Writing at Farnham Castle

On this beautiful day, my colleague Dr. Craig Jordan-Baker led UCA‘s BA creative Writing students to Farnham Castle for some writing exercises. I tagged along just to enjoy part of the fun of outdoor learning.

Delivering a writing session at Farnham Castle is not for leisure (of course not!). The idea was to engage students in histories and local geographies so that they can sharpen their observational skills and deepen the connections with the objects and sites that they write about or create more interesting characters. The history they know and the objects they find will inform their thoughts, imagination, creativity and performance.

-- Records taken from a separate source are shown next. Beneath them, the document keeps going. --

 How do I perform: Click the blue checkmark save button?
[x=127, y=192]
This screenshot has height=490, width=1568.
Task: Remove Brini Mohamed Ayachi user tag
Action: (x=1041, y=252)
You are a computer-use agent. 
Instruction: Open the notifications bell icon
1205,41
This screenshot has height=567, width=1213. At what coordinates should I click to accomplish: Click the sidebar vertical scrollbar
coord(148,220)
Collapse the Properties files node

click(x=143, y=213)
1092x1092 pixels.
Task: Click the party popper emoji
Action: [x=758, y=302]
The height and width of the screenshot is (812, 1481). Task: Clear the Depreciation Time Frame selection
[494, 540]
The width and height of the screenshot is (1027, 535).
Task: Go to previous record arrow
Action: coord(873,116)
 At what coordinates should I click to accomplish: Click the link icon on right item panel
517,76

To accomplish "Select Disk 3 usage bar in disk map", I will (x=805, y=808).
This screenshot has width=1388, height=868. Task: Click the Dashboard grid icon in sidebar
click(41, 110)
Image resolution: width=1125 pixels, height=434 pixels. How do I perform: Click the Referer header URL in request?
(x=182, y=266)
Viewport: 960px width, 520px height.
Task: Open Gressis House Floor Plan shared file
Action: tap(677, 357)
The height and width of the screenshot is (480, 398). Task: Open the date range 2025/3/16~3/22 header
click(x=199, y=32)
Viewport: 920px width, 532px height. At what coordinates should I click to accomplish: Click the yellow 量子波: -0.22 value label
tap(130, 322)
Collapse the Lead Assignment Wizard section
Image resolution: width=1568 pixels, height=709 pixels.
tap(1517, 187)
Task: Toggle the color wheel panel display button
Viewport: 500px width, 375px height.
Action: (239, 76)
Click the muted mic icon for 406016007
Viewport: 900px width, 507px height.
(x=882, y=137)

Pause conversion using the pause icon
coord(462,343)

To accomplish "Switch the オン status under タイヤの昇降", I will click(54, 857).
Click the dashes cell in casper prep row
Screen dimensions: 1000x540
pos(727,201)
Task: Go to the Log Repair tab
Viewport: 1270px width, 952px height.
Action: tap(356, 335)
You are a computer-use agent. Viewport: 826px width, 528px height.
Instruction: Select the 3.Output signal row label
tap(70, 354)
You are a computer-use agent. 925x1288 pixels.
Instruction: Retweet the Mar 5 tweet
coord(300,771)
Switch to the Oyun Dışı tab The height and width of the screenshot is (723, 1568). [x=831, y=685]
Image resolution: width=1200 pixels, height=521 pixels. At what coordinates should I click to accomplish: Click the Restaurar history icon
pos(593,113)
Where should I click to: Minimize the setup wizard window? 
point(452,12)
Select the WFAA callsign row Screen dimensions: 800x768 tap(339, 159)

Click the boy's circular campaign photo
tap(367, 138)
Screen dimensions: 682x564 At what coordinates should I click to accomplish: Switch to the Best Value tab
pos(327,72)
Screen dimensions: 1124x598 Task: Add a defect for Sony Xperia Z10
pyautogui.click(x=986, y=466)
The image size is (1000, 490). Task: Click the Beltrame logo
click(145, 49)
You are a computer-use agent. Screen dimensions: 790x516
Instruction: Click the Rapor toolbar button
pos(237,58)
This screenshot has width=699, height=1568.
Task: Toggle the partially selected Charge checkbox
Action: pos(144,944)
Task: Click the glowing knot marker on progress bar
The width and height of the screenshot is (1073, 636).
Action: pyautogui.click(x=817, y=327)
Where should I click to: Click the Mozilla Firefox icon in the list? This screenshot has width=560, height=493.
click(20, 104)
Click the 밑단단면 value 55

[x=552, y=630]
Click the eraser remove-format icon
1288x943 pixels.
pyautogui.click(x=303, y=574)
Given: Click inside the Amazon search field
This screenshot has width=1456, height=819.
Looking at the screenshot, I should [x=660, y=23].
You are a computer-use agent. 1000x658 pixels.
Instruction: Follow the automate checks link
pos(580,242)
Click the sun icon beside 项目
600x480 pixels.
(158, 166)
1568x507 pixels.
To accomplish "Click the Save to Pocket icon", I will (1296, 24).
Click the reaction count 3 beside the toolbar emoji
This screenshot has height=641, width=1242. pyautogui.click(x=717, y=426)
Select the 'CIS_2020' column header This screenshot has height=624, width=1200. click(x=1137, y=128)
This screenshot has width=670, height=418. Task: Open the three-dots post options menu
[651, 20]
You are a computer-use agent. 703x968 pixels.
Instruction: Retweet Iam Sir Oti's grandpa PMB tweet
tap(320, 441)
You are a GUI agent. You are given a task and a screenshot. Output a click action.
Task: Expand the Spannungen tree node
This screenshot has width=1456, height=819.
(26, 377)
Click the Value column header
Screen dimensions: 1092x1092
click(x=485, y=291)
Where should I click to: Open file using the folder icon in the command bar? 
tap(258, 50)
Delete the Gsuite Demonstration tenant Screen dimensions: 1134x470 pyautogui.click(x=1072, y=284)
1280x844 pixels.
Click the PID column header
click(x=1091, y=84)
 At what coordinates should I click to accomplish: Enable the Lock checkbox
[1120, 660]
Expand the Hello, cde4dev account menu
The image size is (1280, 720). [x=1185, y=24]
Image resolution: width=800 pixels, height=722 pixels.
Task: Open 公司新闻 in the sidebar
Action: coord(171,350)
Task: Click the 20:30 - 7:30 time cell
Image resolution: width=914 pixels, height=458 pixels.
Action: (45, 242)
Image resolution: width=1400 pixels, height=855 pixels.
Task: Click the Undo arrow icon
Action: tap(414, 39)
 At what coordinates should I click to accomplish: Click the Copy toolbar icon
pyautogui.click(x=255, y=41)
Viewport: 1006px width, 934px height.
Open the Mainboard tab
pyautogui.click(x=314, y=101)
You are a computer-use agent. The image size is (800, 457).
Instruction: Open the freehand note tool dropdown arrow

Craig kicked off by introducing the history of Farnham castle, which has been appropriated by different people or organisations for different purposes over the past centuries since it was founded in 1138 by Bishop Henry of Blois. Looking at the shell keep of Farnham Castle, one would discover different building materials (stones, bricks) and masonry techniques used to construct, fortify and repair the wall. These stones are not dead objects; they are evidences of what happened in the past and awaiting for good storytellers to narrate the histories.

To open up one’s imagination, Craig invited the students to see, feel, sniff, touch, hear what was happening in the surroundings. For example, the fallen leaves on the ground gave different textures; different types of evergreen shrubs (they are not just ‘trees’; they have names and varieties – “cypresses”). Trees also have origins and myths attached to them: Ginko, for example, is also known as “the maidenhair tree” when it was imported from Far East.

After the tour came the exercises. To get the students to know the place better, and to learn new vocabularies and apply them, Craig designed an ‘adjective bingo’ game where the students need to explore, feel, snuffle around in order to find something within the grounds that fits the specified adjectives (e.g., brittle, malleable, viscous, squelchy, maculate, keen, scabrous, warm and soft) to describe the things found that fits the adjective. When all the boxes are filled, shout ‘BINGO!’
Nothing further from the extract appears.